● Goal of the exercise
Could you set down every record exactly as it appears?

● Task data
|---|

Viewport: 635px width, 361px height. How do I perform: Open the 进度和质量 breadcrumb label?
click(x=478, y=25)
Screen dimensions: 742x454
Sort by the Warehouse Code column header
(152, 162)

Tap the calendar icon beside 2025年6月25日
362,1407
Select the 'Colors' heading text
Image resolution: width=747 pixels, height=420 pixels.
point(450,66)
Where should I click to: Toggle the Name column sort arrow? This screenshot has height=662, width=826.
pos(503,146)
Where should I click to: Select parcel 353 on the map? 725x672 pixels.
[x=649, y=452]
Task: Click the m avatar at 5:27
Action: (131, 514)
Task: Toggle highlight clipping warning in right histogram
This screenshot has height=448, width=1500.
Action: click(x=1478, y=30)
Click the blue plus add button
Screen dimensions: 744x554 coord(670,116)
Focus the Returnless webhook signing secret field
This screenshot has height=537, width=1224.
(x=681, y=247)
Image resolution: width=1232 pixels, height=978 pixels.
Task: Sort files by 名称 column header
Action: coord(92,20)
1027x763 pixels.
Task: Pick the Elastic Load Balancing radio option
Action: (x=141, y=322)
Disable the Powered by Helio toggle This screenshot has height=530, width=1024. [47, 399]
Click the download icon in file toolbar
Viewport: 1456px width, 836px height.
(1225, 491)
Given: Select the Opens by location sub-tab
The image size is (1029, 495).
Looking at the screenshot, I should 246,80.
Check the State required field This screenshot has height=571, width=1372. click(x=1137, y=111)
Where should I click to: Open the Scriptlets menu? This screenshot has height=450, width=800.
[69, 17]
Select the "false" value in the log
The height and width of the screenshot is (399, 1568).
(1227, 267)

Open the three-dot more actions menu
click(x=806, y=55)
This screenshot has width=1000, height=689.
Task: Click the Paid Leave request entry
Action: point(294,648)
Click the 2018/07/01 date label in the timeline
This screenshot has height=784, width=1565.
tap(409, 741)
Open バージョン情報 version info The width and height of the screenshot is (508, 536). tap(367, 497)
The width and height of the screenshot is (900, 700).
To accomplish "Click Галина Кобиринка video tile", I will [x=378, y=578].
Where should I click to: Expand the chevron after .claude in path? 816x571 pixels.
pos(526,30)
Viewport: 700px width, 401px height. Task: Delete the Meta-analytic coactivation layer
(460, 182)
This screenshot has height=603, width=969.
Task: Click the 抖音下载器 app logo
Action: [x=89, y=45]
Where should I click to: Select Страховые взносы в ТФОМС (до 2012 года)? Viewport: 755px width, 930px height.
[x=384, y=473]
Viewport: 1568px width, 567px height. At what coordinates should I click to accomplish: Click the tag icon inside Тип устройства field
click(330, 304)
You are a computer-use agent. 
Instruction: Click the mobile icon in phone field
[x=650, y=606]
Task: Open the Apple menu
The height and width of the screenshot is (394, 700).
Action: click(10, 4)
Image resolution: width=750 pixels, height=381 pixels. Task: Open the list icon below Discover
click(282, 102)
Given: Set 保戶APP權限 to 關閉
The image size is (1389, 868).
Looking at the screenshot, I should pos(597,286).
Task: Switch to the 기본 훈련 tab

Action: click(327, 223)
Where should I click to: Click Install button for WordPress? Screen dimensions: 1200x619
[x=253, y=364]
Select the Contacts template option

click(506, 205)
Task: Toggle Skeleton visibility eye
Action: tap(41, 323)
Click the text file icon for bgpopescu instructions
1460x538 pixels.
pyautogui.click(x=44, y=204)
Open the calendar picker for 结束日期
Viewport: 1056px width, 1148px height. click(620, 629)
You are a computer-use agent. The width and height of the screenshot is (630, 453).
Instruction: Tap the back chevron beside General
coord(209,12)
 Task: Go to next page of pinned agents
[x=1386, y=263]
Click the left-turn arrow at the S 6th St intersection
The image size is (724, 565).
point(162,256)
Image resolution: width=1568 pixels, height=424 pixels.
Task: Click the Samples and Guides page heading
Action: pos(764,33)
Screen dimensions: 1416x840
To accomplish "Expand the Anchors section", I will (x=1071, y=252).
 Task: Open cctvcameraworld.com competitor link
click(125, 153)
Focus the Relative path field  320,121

|---|

● Solution below
Viewport: 635px width, 361px height. How do I perform: Open the 进度和质量 breadcrumb label?
click(x=478, y=25)
Screen dimensions: 742x454
Sort by the Warehouse Code column header
(152, 162)

Tap the calendar icon beside 2025年6月25日
362,1407
Select the 'Colors' heading text
Image resolution: width=747 pixels, height=420 pixels.
point(450,66)
Where should I click to: Toggle the Name column sort arrow? This screenshot has height=662, width=826.
pos(503,146)
Where should I click to: Select parcel 353 on the map? 725x672 pixels.
[x=649, y=452]
Task: Click the m avatar at 5:27
Action: (131, 514)
Task: Toggle highlight clipping warning in right histogram
This screenshot has height=448, width=1500.
Action: click(x=1478, y=30)
Click the blue plus add button
Screen dimensions: 744x554 coord(670,116)
Focus the Returnless webhook signing secret field
This screenshot has height=537, width=1224.
(x=681, y=247)
Image resolution: width=1232 pixels, height=978 pixels.
Task: Sort files by 名称 column header
Action: coord(92,20)
1027x763 pixels.
Task: Pick the Elastic Load Balancing radio option
Action: (x=141, y=322)
Disable the Powered by Helio toggle This screenshot has height=530, width=1024. [47, 399]
Click the download icon in file toolbar
Viewport: 1456px width, 836px height.
(1225, 491)
Given: Select the Opens by location sub-tab
The image size is (1029, 495).
Looking at the screenshot, I should 246,80.
Check the State required field This screenshot has height=571, width=1372. click(x=1137, y=111)
Where should I click to: Open the Scriptlets menu? This screenshot has height=450, width=800.
[69, 17]
Select the "false" value in the log
The height and width of the screenshot is (399, 1568).
(1227, 267)

Open the three-dot more actions menu
click(x=806, y=55)
This screenshot has width=1000, height=689.
Task: Click the Paid Leave request entry
Action: point(294,648)
Click the 2018/07/01 date label in the timeline
This screenshot has height=784, width=1565.
tap(409, 741)
Open バージョン情報 version info The width and height of the screenshot is (508, 536). tap(367, 497)
The width and height of the screenshot is (900, 700).
To accomplish "Click Галина Кобиринка video tile", I will [x=378, y=578].
Where should I click to: Expand the chevron after .claude in path? 816x571 pixels.
pos(526,30)
Viewport: 700px width, 401px height. Task: Delete the Meta-analytic coactivation layer
(460, 182)
This screenshot has height=603, width=969.
Task: Click the 抖音下载器 app logo
Action: [x=89, y=45]
Where should I click to: Select Страховые взносы в ТФОМС (до 2012 года)? Viewport: 755px width, 930px height.
[x=384, y=473]
Viewport: 1568px width, 567px height. At what coordinates should I click to accomplish: Click the tag icon inside Тип устройства field
click(330, 304)
You are a computer-use agent. 
Instruction: Click the mobile icon in phone field
[x=650, y=606]
Task: Open the Apple menu
The height and width of the screenshot is (394, 700).
Action: click(10, 4)
Image resolution: width=750 pixels, height=381 pixels. Task: Open the list icon below Discover
click(282, 102)
Given: Set 保戶APP權限 to 關閉
The image size is (1389, 868).
Looking at the screenshot, I should pos(597,286).
Task: Switch to the 기본 훈련 tab

Action: click(327, 223)
Where should I click to: Click Install button for WordPress? Screen dimensions: 1200x619
[x=253, y=364]
Select the Contacts template option

click(506, 205)
Task: Toggle Skeleton visibility eye
Action: tap(41, 323)
Click the text file icon for bgpopescu instructions
1460x538 pixels.
pyautogui.click(x=44, y=204)
Open the calendar picker for 结束日期
Viewport: 1056px width, 1148px height. click(620, 629)
You are a computer-use agent. The width and height of the screenshot is (630, 453).
Instruction: Tap the back chevron beside General
coord(209,12)
 Task: Go to next page of pinned agents
[x=1386, y=263]
Click the left-turn arrow at the S 6th St intersection
The image size is (724, 565).
point(162,256)
Image resolution: width=1568 pixels, height=424 pixels.
Task: Click the Samples and Guides page heading
Action: pos(764,33)
Screen dimensions: 1416x840
To accomplish "Expand the Anchors section", I will (x=1071, y=252).
 Task: Open cctvcameraworld.com competitor link
click(125, 153)
Focus the Relative path field  320,121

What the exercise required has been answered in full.